Description of the task
The entries are to be written out word for word, with their images left out.
=== Begin Enclosure ===
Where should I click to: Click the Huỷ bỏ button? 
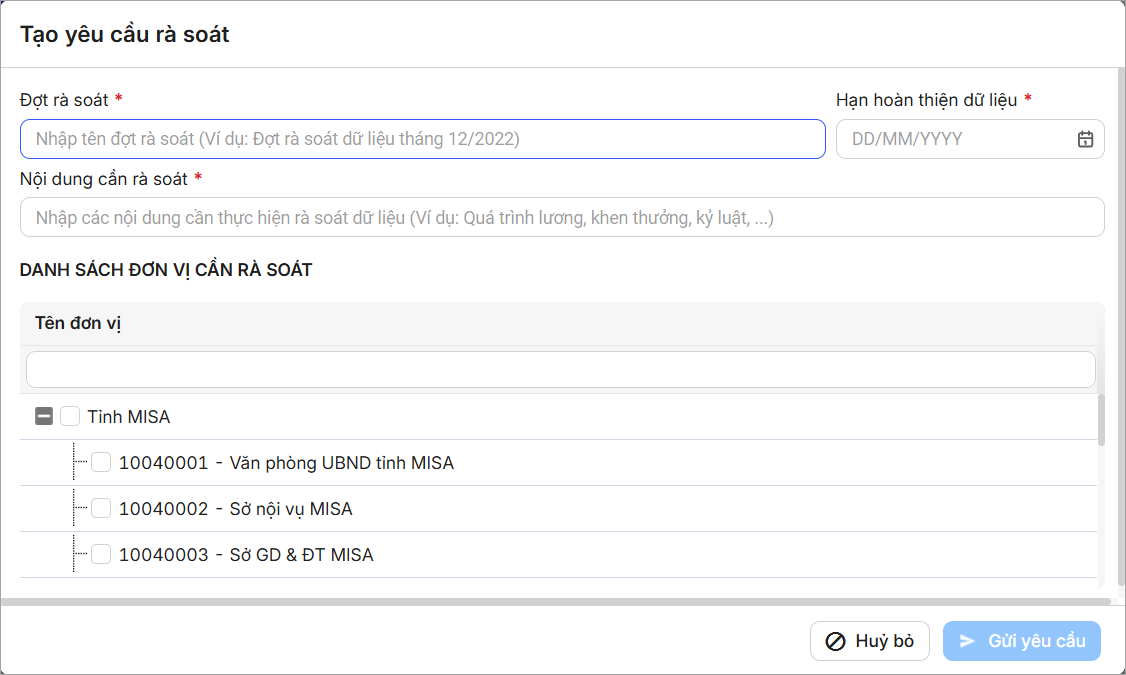870,641
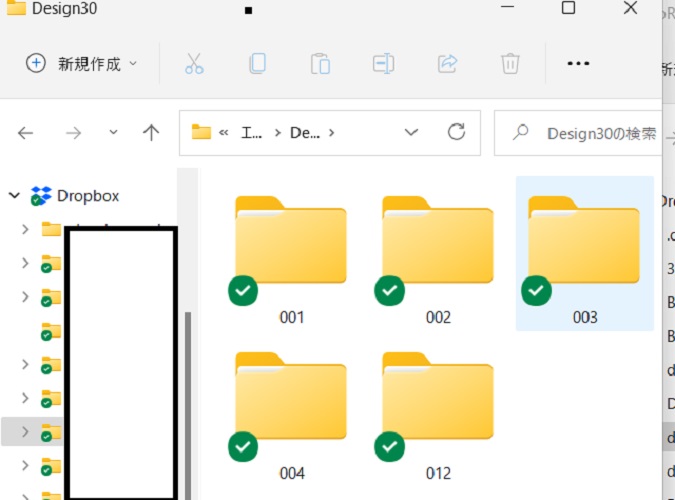Navigate back to previous folder

(x=26, y=132)
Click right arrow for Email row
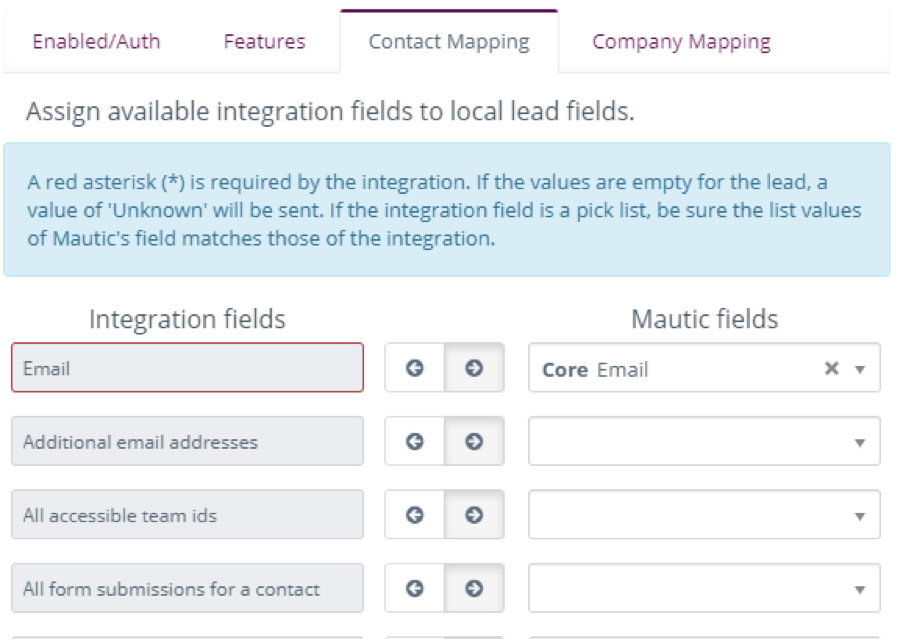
=== End Enclosure ===
Written response
Where should I click to: Click the Huỷ bỏ button? 
870,641
Navigate back to previous folder

(x=26, y=132)
Click right arrow for Email row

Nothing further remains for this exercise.